Any comparisons you make between your food intake and the RDI / Daily Values or RDA should be an average over at least 3 - 7 days. Individual meals vary in composition and variety and should not be evaluated out of the context of what you eat on the average.
BTW, I do not store people's data entered into the Healthy Body Calculator at this time and I am not doing a paper though one would be interesting research.
Thank you for your feedback on my site.
I am taking a nutrition course this semester and my professor mentioned that the RDA is doubled what is actually required for a few reasons, one being to ensure there are no deficiencies and the other because some vitamin supplement manufacturers lobbied to keep it high, so we will purchase their product.
Her second reason intrigued me. Do you know if this is true?
Remember that the RDA's are based on preventing deficiency symptoms specific to each vitamin and mineral. Some people think that the RDA values of some nutrients, specifically antioxidants, are set too low and recommend much higher levels.
I cannot comment on whether the vitamin supplement manufacturers lobby has been effective in keeping the RDA's high, but I doubt that this is true since the Food and Nutrition Board who meet to discuss changes every 5 years or so. These nutrition scientists base their recommendations on nutrition research.
The nutritional and health problems in the US today have less to do with preventing nutritional deficiencies and more to do with eating a healthy diet composed of real foods. Remember that the human body absorbs only about 10 - 15% of a vitamin pill and excretes the rest in urine and feces. Pretty expensive urine for some!
Who is the RDA's designed for? If a small adult ate enough to get all the nutrients in the RDA, he would be fat. If a very large adult ate exactly his RDA, he might be malnourished.
The Recommended Dietary Allowances (RDA) were established to cover the nutritional needs of all normal, healthy people living in the United States. Canada and some foreign countries each have their own RDAs. Canada has a Recommended Nutrient Intake (RNI).

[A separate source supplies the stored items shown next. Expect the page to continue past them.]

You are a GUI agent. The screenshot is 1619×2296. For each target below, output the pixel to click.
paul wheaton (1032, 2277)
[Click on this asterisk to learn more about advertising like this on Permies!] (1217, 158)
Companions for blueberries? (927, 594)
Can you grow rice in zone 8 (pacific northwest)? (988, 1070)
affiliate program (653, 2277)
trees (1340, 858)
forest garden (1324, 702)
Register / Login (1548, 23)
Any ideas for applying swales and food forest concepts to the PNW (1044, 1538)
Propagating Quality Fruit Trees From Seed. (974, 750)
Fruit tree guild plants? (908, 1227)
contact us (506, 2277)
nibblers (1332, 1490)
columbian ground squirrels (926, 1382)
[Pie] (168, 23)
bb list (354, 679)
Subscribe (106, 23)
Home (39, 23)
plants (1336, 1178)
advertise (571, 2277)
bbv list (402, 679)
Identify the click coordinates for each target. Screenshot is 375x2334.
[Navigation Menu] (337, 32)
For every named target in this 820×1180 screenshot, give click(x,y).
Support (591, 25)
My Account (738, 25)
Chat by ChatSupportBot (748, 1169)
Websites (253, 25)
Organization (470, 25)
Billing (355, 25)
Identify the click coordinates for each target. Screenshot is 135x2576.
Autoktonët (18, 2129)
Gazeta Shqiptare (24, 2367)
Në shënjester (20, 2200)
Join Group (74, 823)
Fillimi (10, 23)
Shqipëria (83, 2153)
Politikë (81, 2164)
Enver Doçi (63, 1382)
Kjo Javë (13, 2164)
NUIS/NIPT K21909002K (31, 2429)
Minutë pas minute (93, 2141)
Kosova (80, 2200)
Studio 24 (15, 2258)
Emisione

The Food and Nutrition Board of National Academy of Sciences set the values for the RDA's based on human and animal research. They usually meet every five years to review current research on nutrients.
A Recommended Dietary Allowance is established for protein, vitamin A, D, E, K and B6, B12, C, thiamin, riboflavin, niacin, folacin, calcium, phosphorus, magnesium, iron, zinc, iodine and selenium. The recommended amount is set to cover 98% of all normal healthy people in the United States. It does not cover the nutritional needs of people with illness or chronic disease. There is a margin of safety built into the RDAs. The average, healthy person can consume at least 67% of their RDA and still be adequately nourished.
The RDA for protein is the only nutrient containing calories. Protein, fat, carbohydrate and alcohol contribute calories. Vitamins and minerals do not contain calories. All foods except table sugar contribute nutrients to your diet. Depending on which foods you choose, the calorie content of a diet that would fulfill an individual's RDA could range from 1600 to 2200 calories. A small adult would not necessarily get fat, nor would the large adult be malnourished. Overweightor underweight is the result of eating more calories or fewer calories respectively, than a person needs. It is the food choices that a person makes in addition to exercise that determines body weight.